Content Copyright © 2011 Bloor. All Rights Reserved.
Hadoop sounds great but it has a number of issues associated with it. The first is that there are problems around high availability. In particular, Hadoop has a single NameNode. This is where the metadata is stored about the Hadoop cluster. Unfortunately, there is only one of them, which means that the NameNode is a single point of failure for the entire environment. If you don’t mind that then fine but otherwise you will either need a much more expensive and robust server to house the NameNode or you will need to take an alternate approach: there are several of these. One is to go with a different distribution of Hadoop such as MapR, which fixes the NameNode problem. Or there are companies such as ZettaSet that have built additional tooling around Hadoop, including NameNode high availability, but which do not fork the Apache distribution. Or, since this NameNode issue is specific to HDFS (Hadoop distributed file system), you could replace this with IBM’s GPFS-SNC, which similarly averts this problem. GPFS is also POSIX (portable operating system for UNIX) compliant, which HDFS is not.
Another associated problem is with the JobTracker. This is used to manage the MapReduce tasks and assign tasks to relevant servers (close to where the data is stored). Unfortunately, JobTracker, too, usually runs only on a single node, so it also represents a single point of failure. Fortunately, the same approaches that fix the NameNode issue will generally also handle JobTracker failures.
In addition to this menagerie, some traditional vendors are exploiting MapReduce directly within their own products. For example, Syncsort, in the newly announced DMExpress 7.0, supports MapReduce functions directly from its GUI. In other words you can define a data integration task directly with DMExpress, using traditional drag-and-drop methods, and it will take care of the exploitation of MapReduce for you. This is great for data integration but unfortunately it doesn’t help with query processing.
The third issue is that Hadoop and a number of associated products perform poorly. Again, various vendors have stepped into the breach. Thus MapR has re-written Shuffle so that it is 30% faster, while ZettaSet has made Pig multi-threaded. MapR has also made numerous other improvements and it estimates that these will halve your hardware requirements. Then again, Pervasive DataRush supports Hadoop clusters and it can be used either in conjunction with HDFS as an alternative to MapReduce or in conjunction with Hadoop, in either case providing significantly improved performance. Pervasive also has a product called TurboRush for Hive which the company claims improves the performance of Hive queries but with half the hardware. In internal benchmarks the product was out-performing native Hive (which you don’t have to change) by a factor of three.

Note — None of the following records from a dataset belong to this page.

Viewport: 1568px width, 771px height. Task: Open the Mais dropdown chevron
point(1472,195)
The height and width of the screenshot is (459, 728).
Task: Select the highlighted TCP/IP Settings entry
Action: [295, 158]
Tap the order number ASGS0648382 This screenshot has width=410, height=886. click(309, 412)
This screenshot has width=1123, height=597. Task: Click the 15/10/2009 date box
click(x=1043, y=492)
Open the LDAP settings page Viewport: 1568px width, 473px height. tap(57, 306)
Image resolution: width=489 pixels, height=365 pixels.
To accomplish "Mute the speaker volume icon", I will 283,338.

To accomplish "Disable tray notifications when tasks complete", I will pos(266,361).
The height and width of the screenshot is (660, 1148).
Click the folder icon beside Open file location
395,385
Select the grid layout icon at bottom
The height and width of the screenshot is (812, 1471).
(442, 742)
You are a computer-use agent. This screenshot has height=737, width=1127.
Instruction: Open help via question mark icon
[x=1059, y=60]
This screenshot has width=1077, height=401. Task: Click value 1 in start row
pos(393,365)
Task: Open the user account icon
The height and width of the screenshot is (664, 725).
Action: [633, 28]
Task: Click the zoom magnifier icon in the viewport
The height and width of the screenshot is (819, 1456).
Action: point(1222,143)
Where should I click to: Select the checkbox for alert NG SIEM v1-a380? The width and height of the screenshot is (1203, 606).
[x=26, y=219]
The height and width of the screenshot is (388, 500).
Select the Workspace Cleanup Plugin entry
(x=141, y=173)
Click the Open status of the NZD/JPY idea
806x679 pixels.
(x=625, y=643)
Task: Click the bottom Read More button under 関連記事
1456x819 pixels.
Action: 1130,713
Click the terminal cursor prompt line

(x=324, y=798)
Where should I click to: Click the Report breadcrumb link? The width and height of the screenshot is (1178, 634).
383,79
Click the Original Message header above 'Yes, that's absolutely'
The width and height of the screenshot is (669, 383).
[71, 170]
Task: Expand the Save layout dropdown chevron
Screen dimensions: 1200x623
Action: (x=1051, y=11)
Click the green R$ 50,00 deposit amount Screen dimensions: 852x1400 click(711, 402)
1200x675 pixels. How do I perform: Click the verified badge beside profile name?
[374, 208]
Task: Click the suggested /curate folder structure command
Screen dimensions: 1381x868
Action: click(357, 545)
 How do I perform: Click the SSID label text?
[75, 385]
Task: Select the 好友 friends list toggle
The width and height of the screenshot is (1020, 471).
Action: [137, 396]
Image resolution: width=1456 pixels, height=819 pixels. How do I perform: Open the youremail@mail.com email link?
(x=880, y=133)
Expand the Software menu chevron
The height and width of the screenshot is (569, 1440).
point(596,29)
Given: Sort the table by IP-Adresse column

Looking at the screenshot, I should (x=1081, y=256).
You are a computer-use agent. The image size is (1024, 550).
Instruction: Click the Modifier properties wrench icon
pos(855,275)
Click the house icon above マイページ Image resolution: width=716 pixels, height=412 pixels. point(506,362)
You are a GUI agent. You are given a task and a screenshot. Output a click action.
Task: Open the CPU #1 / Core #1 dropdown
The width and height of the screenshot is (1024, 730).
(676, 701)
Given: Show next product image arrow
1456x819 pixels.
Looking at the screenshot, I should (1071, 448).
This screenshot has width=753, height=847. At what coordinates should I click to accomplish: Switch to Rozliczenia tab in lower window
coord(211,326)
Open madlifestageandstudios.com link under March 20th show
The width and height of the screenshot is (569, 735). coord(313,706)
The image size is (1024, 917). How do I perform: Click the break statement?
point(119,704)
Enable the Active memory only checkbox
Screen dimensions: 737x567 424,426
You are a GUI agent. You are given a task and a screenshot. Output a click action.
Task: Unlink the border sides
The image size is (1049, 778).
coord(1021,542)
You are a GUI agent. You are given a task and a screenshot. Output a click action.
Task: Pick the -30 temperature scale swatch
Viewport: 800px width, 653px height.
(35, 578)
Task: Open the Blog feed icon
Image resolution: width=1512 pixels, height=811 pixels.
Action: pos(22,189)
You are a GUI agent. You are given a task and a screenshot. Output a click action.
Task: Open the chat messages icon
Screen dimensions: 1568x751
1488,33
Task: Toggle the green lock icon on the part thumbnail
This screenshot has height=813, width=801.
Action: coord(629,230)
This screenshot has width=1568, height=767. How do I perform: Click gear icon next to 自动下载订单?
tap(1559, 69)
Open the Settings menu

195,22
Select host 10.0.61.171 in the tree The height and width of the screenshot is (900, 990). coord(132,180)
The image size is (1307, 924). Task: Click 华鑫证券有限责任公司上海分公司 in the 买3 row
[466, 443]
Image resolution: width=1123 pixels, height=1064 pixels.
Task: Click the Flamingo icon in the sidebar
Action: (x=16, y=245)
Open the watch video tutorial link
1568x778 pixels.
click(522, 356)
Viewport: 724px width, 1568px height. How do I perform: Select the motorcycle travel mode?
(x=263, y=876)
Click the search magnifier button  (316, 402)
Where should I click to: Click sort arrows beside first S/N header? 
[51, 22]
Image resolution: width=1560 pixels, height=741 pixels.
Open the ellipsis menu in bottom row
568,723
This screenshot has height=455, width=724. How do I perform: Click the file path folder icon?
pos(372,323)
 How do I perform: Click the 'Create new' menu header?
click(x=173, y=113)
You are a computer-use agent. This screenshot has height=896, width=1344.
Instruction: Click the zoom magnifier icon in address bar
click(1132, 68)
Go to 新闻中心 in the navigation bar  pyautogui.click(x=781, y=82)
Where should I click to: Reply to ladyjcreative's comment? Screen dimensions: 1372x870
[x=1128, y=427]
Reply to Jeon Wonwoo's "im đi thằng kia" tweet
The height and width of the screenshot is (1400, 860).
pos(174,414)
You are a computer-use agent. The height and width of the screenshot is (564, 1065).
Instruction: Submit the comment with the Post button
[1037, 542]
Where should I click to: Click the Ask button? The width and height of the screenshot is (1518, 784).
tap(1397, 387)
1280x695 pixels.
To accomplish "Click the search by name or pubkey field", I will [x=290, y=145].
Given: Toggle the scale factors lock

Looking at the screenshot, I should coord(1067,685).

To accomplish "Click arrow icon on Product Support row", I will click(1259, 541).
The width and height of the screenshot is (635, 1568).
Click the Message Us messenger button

Finally, Hadoop is not an easy environment to manage. Not surprising really, when you consider that you might have hundreds of servers in a cluster. Both alternate distributions (MapR and so forth) and build-around products (ZettaSet, BigInsights et al) aim to help here, and there is also the ZooKeeper project from Apache, which provides synchronisation, configuration management and other cross-cluster services.
The bottom line is that there are a lot of considerations around Hadoop. It is by no means a mature environment and it is likely that you will require multiple additional products to make it work properly, especially if you go down the open source route. If you are happy to go commercial then you will probably need fewer such add-ons but then, of course, you will have to pay for them.